The inventory records are about the only way, he said, to learn details that specific about a specific topic.
“There’s almost no other way you’d get at the history of sleep,” he said.
Genealogists may also find the documents immensely useful, Cox said.
Through birth and death notices, wills and property transfers, those studying a particular family may be able to trace their history across several generations as well as glean details about which family members may have been more or less favored, depending on what share of an estate they received.
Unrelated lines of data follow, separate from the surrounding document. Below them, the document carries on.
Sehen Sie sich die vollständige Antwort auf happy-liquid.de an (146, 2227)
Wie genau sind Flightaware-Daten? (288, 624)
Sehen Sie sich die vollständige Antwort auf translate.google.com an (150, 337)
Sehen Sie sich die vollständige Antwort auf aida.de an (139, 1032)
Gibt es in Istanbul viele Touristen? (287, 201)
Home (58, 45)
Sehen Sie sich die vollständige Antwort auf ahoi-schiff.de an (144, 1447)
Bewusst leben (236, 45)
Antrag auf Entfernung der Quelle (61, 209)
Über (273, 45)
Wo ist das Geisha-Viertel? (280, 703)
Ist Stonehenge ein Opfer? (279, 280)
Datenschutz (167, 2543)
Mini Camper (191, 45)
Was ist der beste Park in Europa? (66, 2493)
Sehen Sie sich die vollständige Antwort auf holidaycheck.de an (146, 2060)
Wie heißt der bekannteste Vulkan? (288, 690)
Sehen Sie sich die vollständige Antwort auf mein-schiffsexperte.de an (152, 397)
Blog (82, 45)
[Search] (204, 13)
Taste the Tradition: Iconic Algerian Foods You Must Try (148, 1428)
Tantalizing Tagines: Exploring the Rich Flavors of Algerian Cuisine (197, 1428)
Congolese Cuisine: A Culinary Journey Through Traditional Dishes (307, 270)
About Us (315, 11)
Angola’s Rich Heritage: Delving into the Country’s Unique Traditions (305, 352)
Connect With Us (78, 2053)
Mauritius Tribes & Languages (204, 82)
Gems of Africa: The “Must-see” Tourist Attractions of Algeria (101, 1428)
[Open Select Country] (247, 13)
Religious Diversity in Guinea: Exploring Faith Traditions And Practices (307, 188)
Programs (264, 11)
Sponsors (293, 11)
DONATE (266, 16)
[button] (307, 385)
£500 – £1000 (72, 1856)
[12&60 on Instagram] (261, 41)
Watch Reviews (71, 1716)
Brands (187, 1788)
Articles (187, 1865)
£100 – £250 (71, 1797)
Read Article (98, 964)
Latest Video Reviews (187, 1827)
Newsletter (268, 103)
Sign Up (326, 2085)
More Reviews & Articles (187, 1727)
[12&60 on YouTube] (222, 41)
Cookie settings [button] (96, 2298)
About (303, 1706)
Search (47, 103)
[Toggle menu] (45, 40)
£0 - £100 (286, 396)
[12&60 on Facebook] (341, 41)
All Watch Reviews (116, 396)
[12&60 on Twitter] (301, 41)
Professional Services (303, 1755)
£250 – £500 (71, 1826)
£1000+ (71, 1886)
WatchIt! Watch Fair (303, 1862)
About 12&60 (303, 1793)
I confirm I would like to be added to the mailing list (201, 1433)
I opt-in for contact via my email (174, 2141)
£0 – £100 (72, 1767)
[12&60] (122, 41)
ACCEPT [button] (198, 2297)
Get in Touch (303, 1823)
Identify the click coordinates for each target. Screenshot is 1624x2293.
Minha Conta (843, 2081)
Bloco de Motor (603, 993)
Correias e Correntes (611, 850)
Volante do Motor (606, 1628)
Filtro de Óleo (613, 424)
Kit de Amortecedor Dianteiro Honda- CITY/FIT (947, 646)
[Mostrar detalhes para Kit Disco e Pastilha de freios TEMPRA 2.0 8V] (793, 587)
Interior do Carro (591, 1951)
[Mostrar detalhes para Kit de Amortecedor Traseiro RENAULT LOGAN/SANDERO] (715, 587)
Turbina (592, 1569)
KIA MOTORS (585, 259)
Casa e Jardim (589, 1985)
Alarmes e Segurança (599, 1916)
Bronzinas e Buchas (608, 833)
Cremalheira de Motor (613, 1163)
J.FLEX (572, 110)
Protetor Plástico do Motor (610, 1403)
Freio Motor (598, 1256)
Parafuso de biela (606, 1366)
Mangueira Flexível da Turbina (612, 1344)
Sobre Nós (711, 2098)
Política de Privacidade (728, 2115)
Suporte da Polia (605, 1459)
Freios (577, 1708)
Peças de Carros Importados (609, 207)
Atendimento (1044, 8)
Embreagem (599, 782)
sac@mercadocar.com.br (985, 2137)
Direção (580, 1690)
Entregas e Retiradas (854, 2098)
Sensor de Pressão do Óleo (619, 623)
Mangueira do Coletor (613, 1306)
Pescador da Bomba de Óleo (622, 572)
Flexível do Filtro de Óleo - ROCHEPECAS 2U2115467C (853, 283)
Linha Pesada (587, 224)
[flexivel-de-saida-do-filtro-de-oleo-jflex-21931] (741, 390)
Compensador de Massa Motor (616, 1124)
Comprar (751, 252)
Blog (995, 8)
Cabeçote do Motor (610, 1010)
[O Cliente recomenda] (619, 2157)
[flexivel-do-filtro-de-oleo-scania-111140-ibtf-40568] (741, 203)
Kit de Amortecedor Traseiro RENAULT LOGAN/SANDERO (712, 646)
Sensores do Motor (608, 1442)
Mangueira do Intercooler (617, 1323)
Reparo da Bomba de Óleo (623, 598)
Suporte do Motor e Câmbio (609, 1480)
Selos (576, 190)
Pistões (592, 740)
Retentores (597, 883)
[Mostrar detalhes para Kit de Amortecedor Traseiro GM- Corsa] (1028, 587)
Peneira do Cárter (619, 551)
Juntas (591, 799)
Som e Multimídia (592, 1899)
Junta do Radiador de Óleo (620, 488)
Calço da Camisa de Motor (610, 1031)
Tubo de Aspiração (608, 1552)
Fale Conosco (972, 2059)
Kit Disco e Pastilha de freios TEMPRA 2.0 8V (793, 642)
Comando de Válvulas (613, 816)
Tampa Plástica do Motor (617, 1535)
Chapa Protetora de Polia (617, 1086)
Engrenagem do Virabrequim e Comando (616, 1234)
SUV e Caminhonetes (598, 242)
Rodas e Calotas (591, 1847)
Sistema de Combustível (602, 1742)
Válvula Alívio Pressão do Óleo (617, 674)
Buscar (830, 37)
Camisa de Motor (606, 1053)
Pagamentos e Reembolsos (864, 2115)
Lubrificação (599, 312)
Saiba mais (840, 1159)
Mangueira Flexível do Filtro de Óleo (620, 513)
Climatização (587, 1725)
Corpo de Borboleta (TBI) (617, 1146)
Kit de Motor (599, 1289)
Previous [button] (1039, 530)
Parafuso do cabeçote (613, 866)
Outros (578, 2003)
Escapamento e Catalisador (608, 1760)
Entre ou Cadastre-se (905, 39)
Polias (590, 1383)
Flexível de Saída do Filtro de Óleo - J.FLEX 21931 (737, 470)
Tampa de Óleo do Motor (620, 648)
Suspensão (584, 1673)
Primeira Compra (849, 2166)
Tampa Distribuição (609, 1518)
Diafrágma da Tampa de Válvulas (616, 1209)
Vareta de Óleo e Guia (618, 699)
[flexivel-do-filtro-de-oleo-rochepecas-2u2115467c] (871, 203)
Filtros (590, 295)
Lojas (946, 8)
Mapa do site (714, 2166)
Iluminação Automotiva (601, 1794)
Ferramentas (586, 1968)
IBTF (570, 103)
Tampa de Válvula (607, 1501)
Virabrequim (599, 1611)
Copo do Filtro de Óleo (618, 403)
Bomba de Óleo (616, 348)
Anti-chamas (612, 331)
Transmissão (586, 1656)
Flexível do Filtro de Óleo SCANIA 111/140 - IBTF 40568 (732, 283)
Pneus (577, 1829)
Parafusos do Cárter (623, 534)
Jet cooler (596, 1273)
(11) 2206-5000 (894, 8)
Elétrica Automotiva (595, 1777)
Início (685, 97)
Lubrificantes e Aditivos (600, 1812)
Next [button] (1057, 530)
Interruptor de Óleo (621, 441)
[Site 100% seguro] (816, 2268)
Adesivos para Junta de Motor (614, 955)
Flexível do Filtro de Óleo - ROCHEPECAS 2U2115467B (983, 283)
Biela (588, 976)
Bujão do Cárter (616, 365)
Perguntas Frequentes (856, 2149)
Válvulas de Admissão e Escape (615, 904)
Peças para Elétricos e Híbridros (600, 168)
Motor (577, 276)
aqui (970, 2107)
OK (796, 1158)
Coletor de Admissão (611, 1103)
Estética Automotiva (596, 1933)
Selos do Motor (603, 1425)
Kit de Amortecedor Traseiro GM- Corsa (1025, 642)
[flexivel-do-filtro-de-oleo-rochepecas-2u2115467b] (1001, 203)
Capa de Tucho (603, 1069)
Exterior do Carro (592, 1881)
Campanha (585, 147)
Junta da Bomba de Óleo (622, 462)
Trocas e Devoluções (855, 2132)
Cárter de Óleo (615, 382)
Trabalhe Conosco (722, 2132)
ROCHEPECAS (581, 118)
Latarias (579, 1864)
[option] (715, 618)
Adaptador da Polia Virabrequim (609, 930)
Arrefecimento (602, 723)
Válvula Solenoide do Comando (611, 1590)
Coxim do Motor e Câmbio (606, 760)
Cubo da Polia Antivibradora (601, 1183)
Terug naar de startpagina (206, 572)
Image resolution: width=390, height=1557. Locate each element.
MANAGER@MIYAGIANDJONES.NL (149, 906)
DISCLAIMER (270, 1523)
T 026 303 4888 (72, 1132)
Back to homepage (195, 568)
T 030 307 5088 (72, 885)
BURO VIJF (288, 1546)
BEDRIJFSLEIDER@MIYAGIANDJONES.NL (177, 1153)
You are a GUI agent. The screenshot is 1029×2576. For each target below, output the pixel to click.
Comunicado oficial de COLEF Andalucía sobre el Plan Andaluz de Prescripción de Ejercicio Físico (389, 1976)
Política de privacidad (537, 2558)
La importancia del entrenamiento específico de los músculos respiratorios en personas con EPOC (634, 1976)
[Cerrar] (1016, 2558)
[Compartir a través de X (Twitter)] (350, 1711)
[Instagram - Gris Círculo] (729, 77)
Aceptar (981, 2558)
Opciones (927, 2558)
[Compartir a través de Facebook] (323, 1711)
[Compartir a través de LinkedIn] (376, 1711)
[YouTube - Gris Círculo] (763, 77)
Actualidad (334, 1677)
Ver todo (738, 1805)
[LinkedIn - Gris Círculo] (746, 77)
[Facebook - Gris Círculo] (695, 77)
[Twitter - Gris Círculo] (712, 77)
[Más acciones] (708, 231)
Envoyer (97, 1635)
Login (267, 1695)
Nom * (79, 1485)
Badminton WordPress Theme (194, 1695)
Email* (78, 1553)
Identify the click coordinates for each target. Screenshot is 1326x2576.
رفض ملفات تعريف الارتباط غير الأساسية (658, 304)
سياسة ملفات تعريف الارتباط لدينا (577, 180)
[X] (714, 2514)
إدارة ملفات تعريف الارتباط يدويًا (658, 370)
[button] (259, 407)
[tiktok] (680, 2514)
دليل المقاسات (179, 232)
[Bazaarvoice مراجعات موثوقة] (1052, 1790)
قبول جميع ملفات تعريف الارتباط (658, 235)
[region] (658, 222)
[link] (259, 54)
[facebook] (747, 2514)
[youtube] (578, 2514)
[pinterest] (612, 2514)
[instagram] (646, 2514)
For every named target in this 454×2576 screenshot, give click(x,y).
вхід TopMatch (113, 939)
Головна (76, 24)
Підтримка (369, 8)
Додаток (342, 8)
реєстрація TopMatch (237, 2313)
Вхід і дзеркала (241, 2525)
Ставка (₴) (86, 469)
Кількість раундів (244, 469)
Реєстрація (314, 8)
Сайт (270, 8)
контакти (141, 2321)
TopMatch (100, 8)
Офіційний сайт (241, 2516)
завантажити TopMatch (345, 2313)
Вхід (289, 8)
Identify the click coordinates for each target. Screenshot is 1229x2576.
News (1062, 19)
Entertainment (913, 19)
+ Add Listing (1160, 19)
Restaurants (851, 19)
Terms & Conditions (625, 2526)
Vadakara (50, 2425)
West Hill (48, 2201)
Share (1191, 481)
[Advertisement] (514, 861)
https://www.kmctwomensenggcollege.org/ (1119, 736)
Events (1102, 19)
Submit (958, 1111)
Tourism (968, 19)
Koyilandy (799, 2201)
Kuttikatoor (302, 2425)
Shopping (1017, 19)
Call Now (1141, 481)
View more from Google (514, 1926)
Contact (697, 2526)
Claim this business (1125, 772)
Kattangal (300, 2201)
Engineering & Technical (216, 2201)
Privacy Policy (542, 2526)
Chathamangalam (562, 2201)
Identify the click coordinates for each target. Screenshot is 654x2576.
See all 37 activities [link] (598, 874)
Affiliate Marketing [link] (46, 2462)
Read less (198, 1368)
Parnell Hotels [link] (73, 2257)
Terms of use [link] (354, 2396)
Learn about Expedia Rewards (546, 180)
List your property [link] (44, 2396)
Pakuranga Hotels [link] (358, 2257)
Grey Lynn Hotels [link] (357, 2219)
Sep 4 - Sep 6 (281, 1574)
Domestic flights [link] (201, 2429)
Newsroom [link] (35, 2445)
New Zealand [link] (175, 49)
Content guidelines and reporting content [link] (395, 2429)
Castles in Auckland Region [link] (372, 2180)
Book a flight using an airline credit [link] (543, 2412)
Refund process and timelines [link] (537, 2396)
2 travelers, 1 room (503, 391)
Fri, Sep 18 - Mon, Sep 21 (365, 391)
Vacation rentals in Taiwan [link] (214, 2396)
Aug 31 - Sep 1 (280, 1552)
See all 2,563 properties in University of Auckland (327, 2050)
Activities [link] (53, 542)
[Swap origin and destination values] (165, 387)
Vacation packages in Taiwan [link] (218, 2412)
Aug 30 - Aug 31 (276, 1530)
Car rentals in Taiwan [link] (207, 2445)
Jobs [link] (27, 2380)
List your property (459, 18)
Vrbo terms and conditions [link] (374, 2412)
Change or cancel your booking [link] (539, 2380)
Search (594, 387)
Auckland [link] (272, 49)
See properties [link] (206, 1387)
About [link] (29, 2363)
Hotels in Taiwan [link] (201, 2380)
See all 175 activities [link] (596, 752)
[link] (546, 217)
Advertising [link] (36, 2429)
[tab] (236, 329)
Cox warned that going through the documents to trace one continuous thread of information may take some patience to pick out the pertinent details across a series of documents that may have not been well cross-referenced when they were created, or have details missing.
But, when taken together, some of the records tell fascinating, if incomplete stories, he said.
Cox said a case in point was probate documents that show two slave owners had a dispute over the fate of a child conceived between two of their slaves.
Cox said he hasn’t been able to determine the outcome of that situation from the records he’s seen so far.
“No set of records are absolute,” he said.
Preserving those records is being accomplished mostly by a small team of volunteers, including Barbara Fell-Johnson, former librarian at the Hampshire Law Library.
She said it was when she was combing through probate records doing her own research that she saw the state of the original forms and the condition they were in.
Most were folded and stored in cardboard sleeves with court codes and dates on the front.
The problem with those sleeves is they are not free of acids that degrade paper over time.
Each of the documents is being taken out, unfolded and flattened and placed into acid-free folders and will be refiled in the Probate Court building.
Despite having been in storage, enveloped in acid-rich paper and cardboard, the documents have held up remarkably well.
Ames said that’s due in large part to paper being a much more durable product in centuries past than it is now, incorporating stronger fibers and, in some cases, cloth into its creation, which have helped it weather years of less-than-ideal conditions.
Many of the pages are disintegrating along the seams where they have been folded and refolded, most are yellow with age, and some are nearly illegible, between the degradation of the ink and the small size of the writing.
Some have decorative flourishes on them like small notary-type seals made from thin squares of metal or foil, with insignias stamped into them and attached to the side of some of the pages.
There are about 165 boxes of documents to extract and refile, Ames said and the hope is to have the project finished by the end of the year.
Ames said in a further effort to permanently preserve the documents, the Church of Jesus Christ of Latter-day Saints has expressed interest in making digital copies of the documents as part of its effort to digitize and publish historical records.
Ames and Fell-Johnson said the detail of the inventories suggests how much more importance people placed on things that most modern Americans probably take for granted, like individual utensils or single pieces of flatware.
“One inventory was just pots and pans,” Fell-Johnson said. “That’s all that was in there. That shows what value was placed on items like that.”
Many of the documents are difficult to read, not because of deterioration over the years — though that is sometimes the case — but because of the archaic typeface used on much of them.
Often, the letter “s” looked like the letter “f” and old English language and terminology is used throughout, like “lunatic,” for example.
Other bits of history contained in the documents include some of the only records from the early history of the four towns — Dana, Enfield, Greenwich and Prescott — that were disincorporated in the late 1930s to make way for the Quabbin Reservoir.
“It’s really the history of Hampshire County,” Ames said. “It’s what people valued at that time.”